Revanant PT Blog

Why Squats and Hinges Matter More Than You Think

Written by Nevin Saju | Jul 7, 2025 8:01:59 PM

There’s a moment that happens in nearly every recovery journey—whether someone’s just tweaked their back picking up groceries, or they’re trying to deadlift without fear again. It's not just the pain that stops them—it's the sudden loss of trust in how they move.

At Revenant, we believe that healing isn’t about “fixing” broken bodies—it’s about reconnecting to movement blueprints your body already knows. And at the center of this reconnection? Two foundational patterns: the squat and the hinge.

These aren’t just gym moves. They’re the language of life.

When you hinge, you’re anchoring your spine to carry the weight of life—whether it’s a barbell or your kid’s backpack. When you squat, you’re practicing the stability and depth it takes to pick up a laundry basket, or get off the floor with control. Learning to move well here isn’t cosmetic. It’s confidence.

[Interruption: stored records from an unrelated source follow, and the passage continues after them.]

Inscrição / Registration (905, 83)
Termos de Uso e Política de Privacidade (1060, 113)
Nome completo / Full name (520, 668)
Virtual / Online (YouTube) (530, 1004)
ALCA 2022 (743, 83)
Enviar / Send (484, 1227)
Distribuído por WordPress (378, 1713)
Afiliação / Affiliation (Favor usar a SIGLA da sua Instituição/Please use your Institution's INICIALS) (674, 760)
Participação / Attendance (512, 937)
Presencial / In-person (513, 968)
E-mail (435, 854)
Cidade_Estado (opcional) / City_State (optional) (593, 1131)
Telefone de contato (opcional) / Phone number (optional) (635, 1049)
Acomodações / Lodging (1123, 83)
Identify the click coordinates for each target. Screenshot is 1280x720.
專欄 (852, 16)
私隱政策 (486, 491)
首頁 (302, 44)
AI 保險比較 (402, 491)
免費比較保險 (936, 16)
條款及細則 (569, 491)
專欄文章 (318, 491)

But somewhere along the way, people start to believe these patterns aren’t safe. That bending or squatting will always hurt. Our job is to rewrite that story.

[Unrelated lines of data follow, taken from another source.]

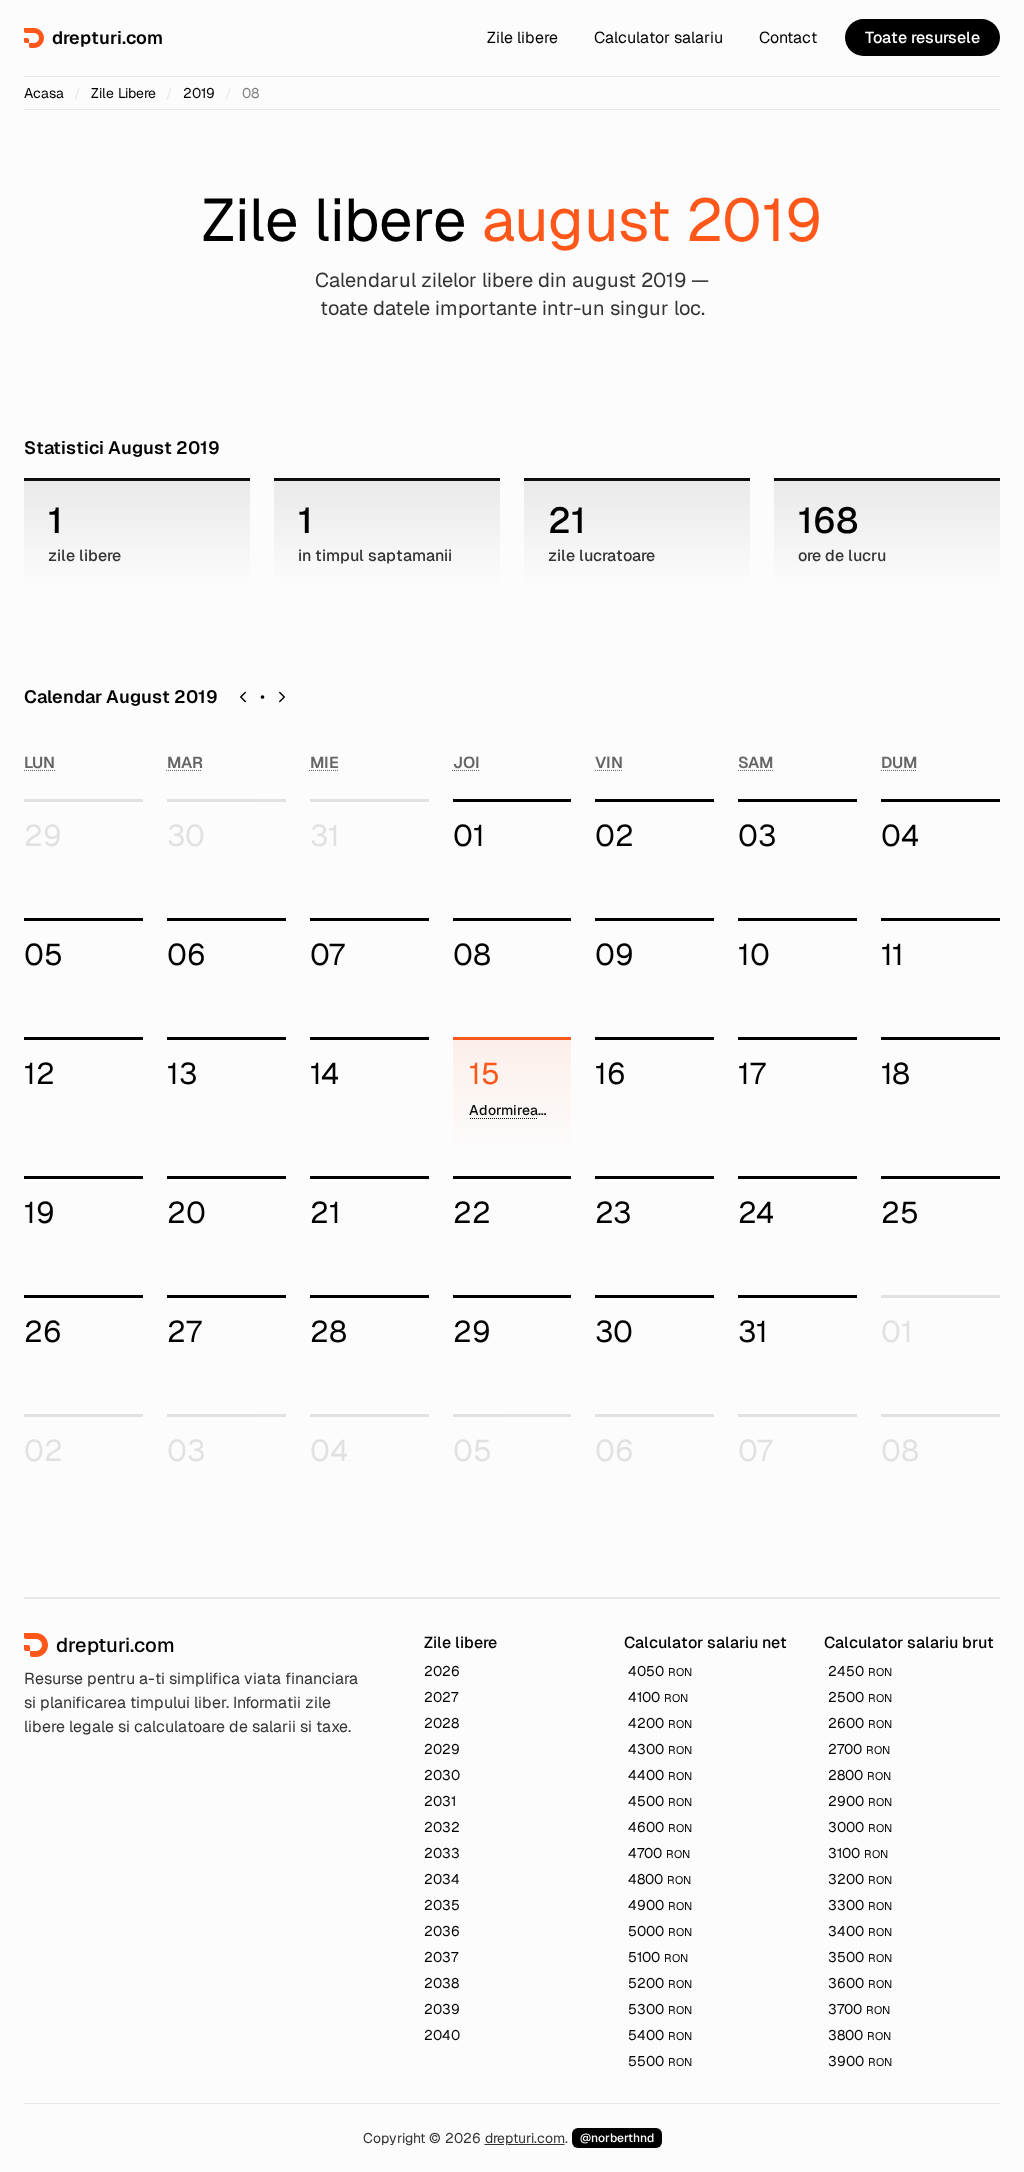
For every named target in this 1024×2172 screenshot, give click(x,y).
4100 (658, 1697)
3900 (860, 2061)
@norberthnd (617, 2138)
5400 (660, 2035)
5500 (660, 2061)
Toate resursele (922, 37)
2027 (441, 1697)
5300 (660, 2009)
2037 (441, 1957)
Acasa (44, 93)
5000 (660, 1931)
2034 (442, 1879)
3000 (860, 1827)
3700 (859, 2009)
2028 (441, 1723)
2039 (442, 2009)
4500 (660, 1801)
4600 (660, 1827)
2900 (860, 1801)
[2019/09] (282, 697)
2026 (442, 1671)
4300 (660, 1749)
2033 (442, 1853)
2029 (442, 1749)
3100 (858, 1853)
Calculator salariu (658, 37)
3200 (860, 1879)
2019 (199, 93)
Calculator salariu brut (909, 1642)
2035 (442, 1905)
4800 (659, 1879)
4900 (660, 1905)
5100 (658, 1957)
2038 (441, 1983)
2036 (442, 1931)
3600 (860, 1983)
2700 (859, 1749)
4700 (659, 1853)
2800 (859, 1775)
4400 (660, 1775)
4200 (660, 1723)
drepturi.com (525, 2138)
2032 (442, 1827)
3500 (860, 1957)
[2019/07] (243, 697)
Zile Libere (123, 93)
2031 (440, 1801)
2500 (860, 1697)
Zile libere (522, 37)
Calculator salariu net (705, 1642)
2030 (442, 1775)
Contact (788, 37)
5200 (660, 1983)
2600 (860, 1723)
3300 (860, 1905)
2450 (860, 1671)
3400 (860, 1931)
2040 (442, 2035)
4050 (660, 1671)
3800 (859, 2035)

Squat vs. Hinge: The Mechanics That Matter

The hinge is your hip’s power move. Your pelvis glides back, your trunk tips forward, and your spine stays solid. This pattern loads your glutes and hamstrings—the muscles that should be absorbing the work. When done right, it teaches your body how to lift without fear.

The squat is vertical and expansive. Your hips drop straight down and your ribcage stays stacked. It demands thoracic and pelvic expansion, and teaches your body to generate force from the ground up—efficient, fluid, and balanced.

Each of these patterns taps into a different breathing, loading, and nervous system strategy. When taught well, they reconnect you to the movement you were born to do.

Where Rehab Meets Real Life

Most people don’t know they’ve lost their squat or hinge until their body gives them a red flag. Pain when picking something up. Stiffness when sitting. Hesitation in a movement that used to feel automatic.

The fix isn’t a hundred corrective exercises—it’s a return to fundamentals. That means:

We don’t just train the movement. We coach the connection—between your breath, your awareness, your effort, and the way you carry load.

What You Practice, You Become

These patterns aren’t about chasing perfect form. They’re about building resilient, confident capacity.

Think:

  • Getting off the ground without wincing

  • Lifting without flaring pain

  • Feeling like your spine and hips work with you—not against you

Mastering foundational movements isn’t a one-and-done task. It’s a daily conversation with your body. Just like watering a plant—you don’t need to drench it. You just need to keep showing up.

Final Reflection

If you’ve stopped trusting the way your body moves—or you’ve been avoiding certain patterns out of fear—you’re not alone. But you’re not stuck either.

Every squat and hinge is a chance to rebuild not just movement—but belief.

So ask yourself:

Where have I stopped showing up because I lost trust in my own body?

And then let’s get to work—one rep, one breath, one moment at a time.